*** Opening Record extracts ***

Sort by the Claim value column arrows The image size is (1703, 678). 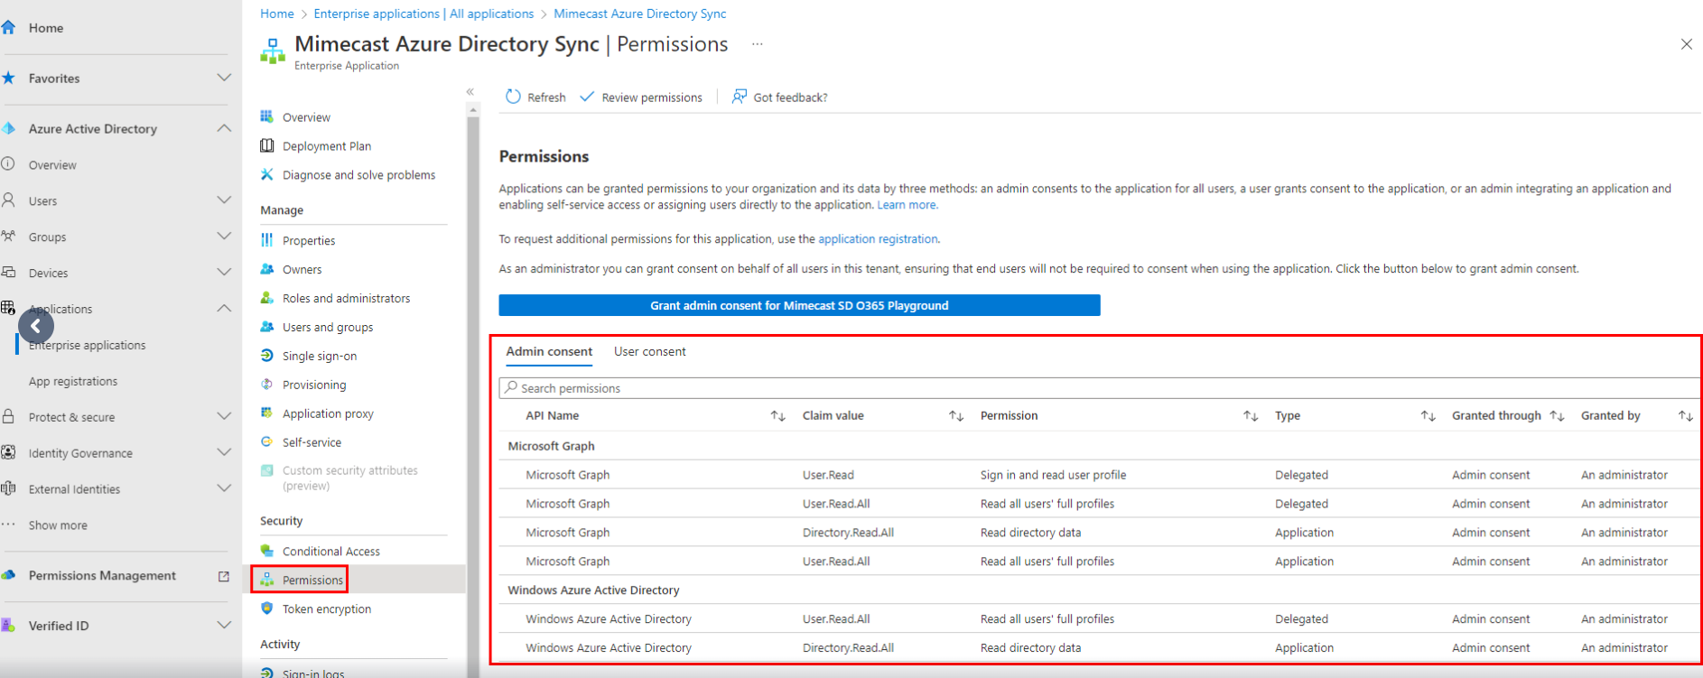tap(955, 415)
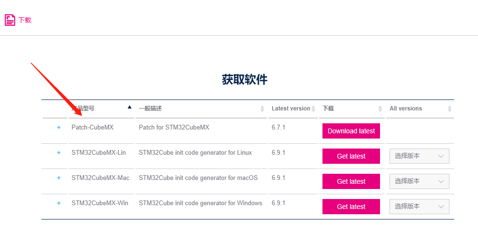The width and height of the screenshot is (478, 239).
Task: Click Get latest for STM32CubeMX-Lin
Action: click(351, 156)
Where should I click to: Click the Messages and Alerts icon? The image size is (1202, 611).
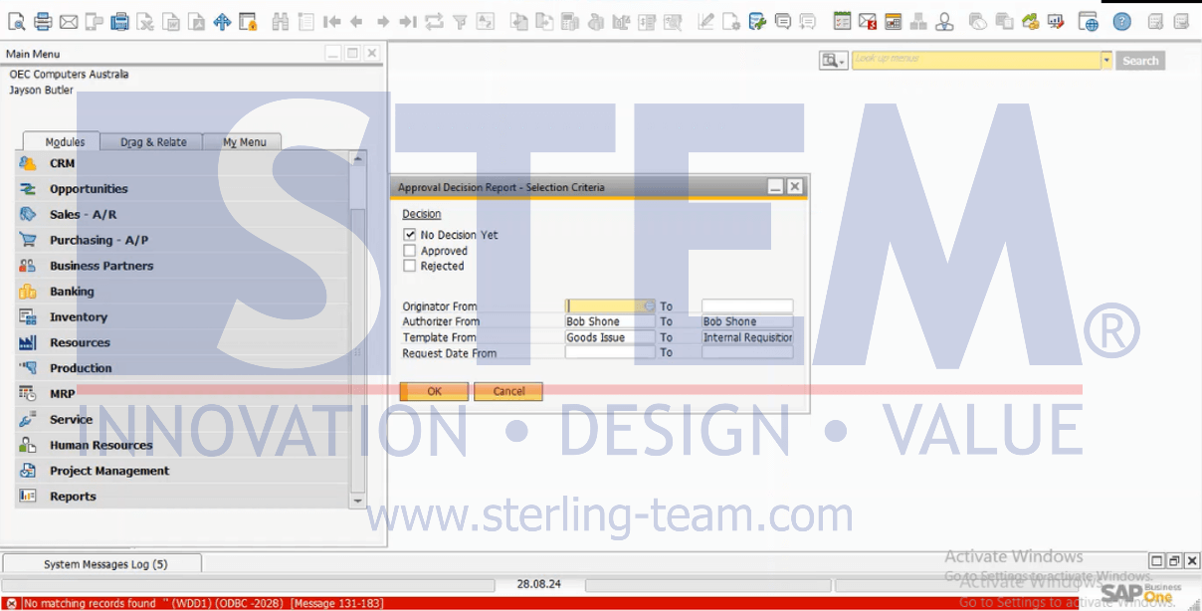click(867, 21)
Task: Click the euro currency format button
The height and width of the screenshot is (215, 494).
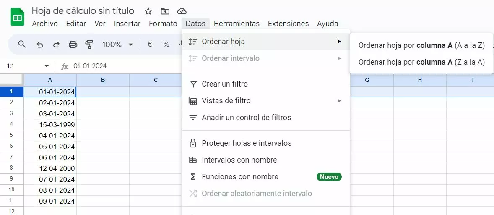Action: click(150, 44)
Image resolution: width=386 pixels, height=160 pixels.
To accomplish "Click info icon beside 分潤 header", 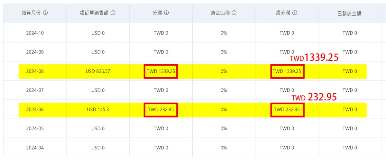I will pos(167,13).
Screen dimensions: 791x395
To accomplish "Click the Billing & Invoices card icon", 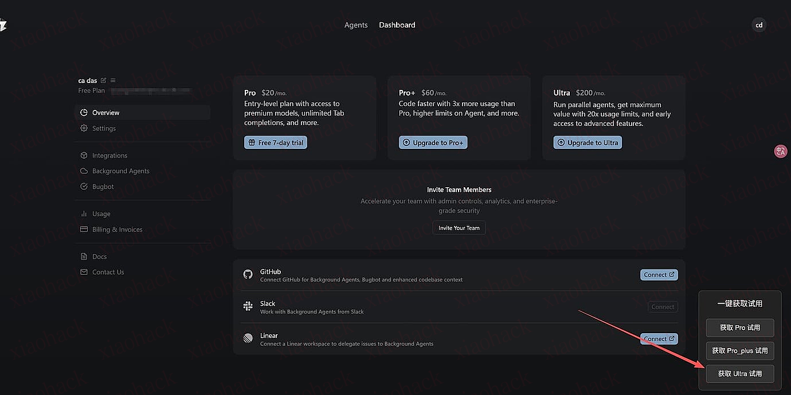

*** Closing Record extracts ***
*** Opening Record extracts ***

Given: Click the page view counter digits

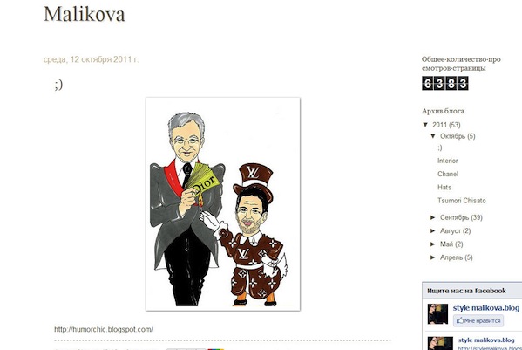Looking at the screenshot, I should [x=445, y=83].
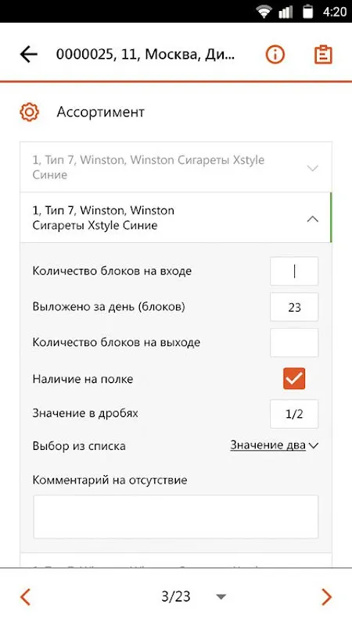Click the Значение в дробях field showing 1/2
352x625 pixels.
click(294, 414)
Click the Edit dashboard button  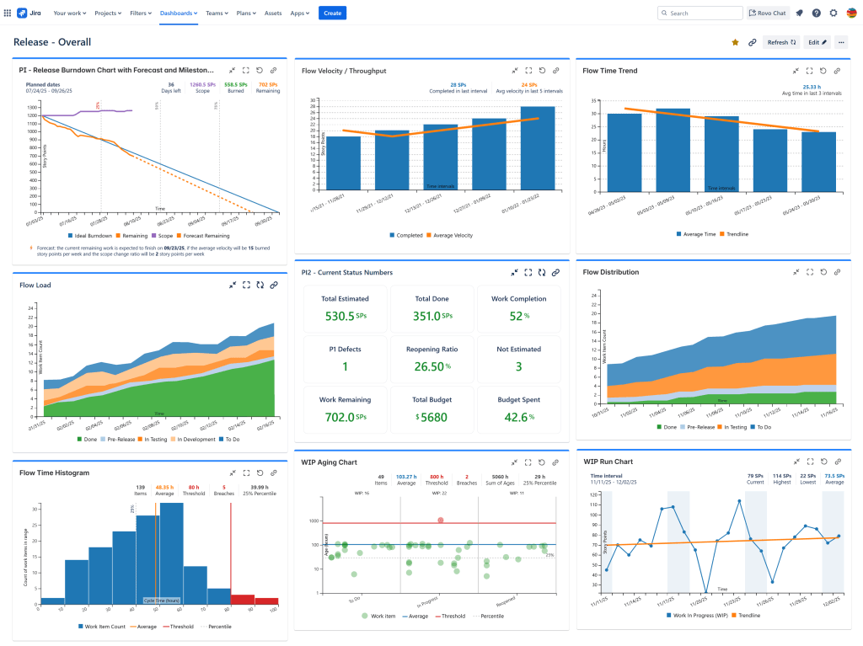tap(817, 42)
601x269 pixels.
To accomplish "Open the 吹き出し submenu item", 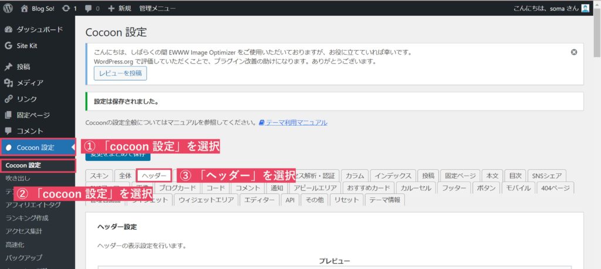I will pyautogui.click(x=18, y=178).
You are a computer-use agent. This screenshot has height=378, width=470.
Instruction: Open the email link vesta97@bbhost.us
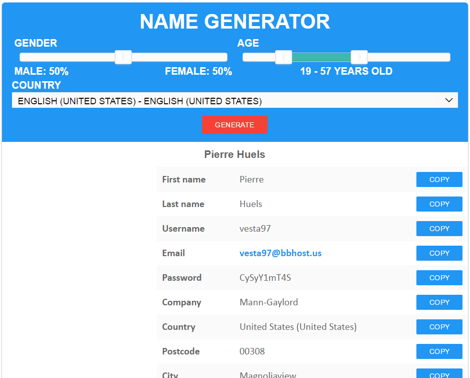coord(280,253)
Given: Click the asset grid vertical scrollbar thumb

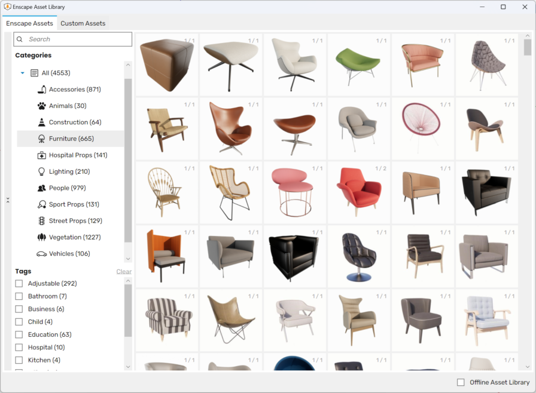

*** Closing Record extracts ***
*** Opening Record extracts ***

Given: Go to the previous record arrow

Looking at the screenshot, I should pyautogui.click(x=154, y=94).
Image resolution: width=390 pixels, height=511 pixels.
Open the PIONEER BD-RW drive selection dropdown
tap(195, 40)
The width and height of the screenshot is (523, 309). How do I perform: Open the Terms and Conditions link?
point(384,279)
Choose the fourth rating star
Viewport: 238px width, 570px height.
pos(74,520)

*** Closing Record extracts ***

Assignment.
Using the records above, repeat exactly the run of lines that starts with the line with "You are a computer-use" and goes on through the line with "Given: Click the asset"; omit each picture.

Answer to this problem.
You are a computer-use agent. This screenshot has height=378, width=470.
Instruction: Open the email link vesta97@bbhost.us
coord(280,253)
Given: Click the asset grid vertical scrollbar thumb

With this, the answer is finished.